Process Visualization
Since a picture is worth a thousand words, here's a visualization of our Order Inquiry workflow for an e-commerce company:
In this case, the visualization is more high level as a general overview of how the CX team would interact with a customer. It does not tell you exactly what to do, or how to do it. It does give you an idea of what will happen when a customer files an order inquiry.
Stepy-By-Step Visualizations
Another form of a visualization can be very detailed with step-by-step instructions for each action. It will typically show both the internal and customer processes to solve the problem. Workflows like this tend to be much more cross-functional, exposing more of the business operations. This is where it becomes fun, because it's really about the Customer's Experience with your product, and not just about how the CX team responds.
The details in this type of diagram can become overwhelming, and it's a best practice to link to other diagrams that show you how to process other steps.
If you're looking for a great SaaS tool to help you build diagrams, I would recommend Lucid Chart, it's the best tool that I know of for a few reasons:
- It has multiple process diagram templates
- It educates you on process map principles
- Their customer success team is very helpful
- You can easily share diagrams across your company and embed them in your Playbooks!
How to Start
For sure, it's intimidating to look at completed diagrams and wonder how you'll ever get there. I would always recommend starting with pen(cil) and paper.
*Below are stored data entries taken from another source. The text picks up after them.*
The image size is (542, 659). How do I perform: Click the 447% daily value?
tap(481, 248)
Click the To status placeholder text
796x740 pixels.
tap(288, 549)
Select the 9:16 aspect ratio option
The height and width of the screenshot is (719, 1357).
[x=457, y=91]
Experiement a bit writing out the steps, the decision points, and outcomes that you want. Ultimately, if you can fit it on 1 page then you can put it on a training slide, and team other people about it. It's also a good exercise to check if your process or communiation (or both) is overcomplicated.
Here's an actual example of how I started the more detailed workflow that you see above. Good ol’ pen and paper does the trick for me to experiment and put my ideas down. From there, it's a lot of iteration, practice with the tooling, and cross-functional work.
TLDR for Executives
Data Visualization…
- Will tell you what happens inside of other departments, not just CX
- Are cross-functional
- It's important that you can see what happens with your customers
TLDR for Operators
Data Visualization…
- If you can vidualize it, it's real and if it's real you can change it.
- Write down what your team does
- Highlight where and how your team needs help, so don't be afraid to ask for it
- When you ask for help, be action-oriented!